### Kutipan sumber ###

Gubernur Bank Indonesia (BI) Perry Warjiyo menjelaskan, hasil stress test yang dilakukan BI juga menunjukkan ketahanan perbankan Indonesia dan tidak terdampak langsung oleh dinamika penutupan tiga bank AS, yaitu Silicon Valley Bank, Signature Bank, dan Silvergate Bank.
Ia menjelaskan, permodalan perbankan tercatat kuat dengan rasio kecukupan modal (capital adequacy ratio/CAR) sebesar 25,88 persen pada Januari 2023. Risiko kredit juga terkendali, tercermin dari rasio kredit bermasalah (nonperforming loan/NPL) bruto pada level 2,59 persen dan NPL neto pada level 0,76 persen. Likuiditas perbankan pada Februari 2023 terjaga didukung oleh pertumbuhan dana pihak ketiga (DPK) sebesar 8,18 persen secara tahunan.
Selain itu, hasil asesmen BI, salah satu penyebab jatuhnya perbankan di AS adalah karena 93 persen dari deposan terkonsentrasi pada satu sektor tertentu, yakni perusahaan rintisan (start up)dan teknologi finansial (tekfin). Karena hanya terkonsentrasi pada sektor tertentu, hal ini sangat rentan bila terjadi gejolak karena tidak ada lagi sektor lain yang menopang.

###

**Perintah tugas:**
Ketik ulang bagian teks tentang ketahanan perbankan di atas, mulai dari "Selain itu, hasil" sampai "lain yang menopang.", tanpa mengubah satu kata pun. Materi di bawah ini tidak berkaitan dengan teks tentang ketahanan perbankan.

### Cuplikan data ###

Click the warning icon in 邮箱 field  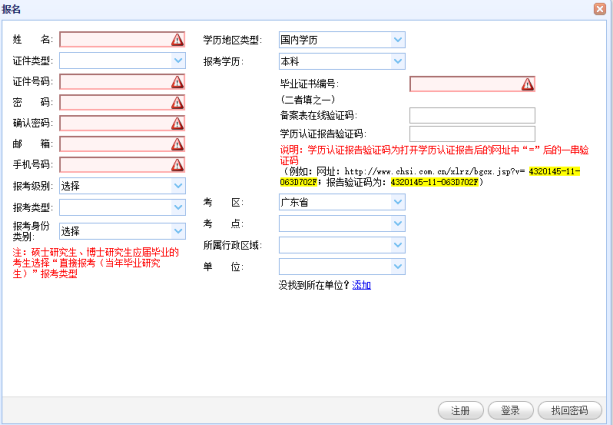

###

**Jawaban latihan:**
Selain itu, hasil asesmen BI, salah satu penyebab jatuhnya perbankan di AS adalah karena 93 persen dari deposan terkonsentrasi pada satu sektor tertentu, yakni perusahaan rintisan (start up)dan teknologi finansial (tekfin). Karena hanya terkonsentrasi pada sektor tertentu, hal ini sangat rentan bila terjadi gejolak karena tidak ada lagi sektor lain yang menopang.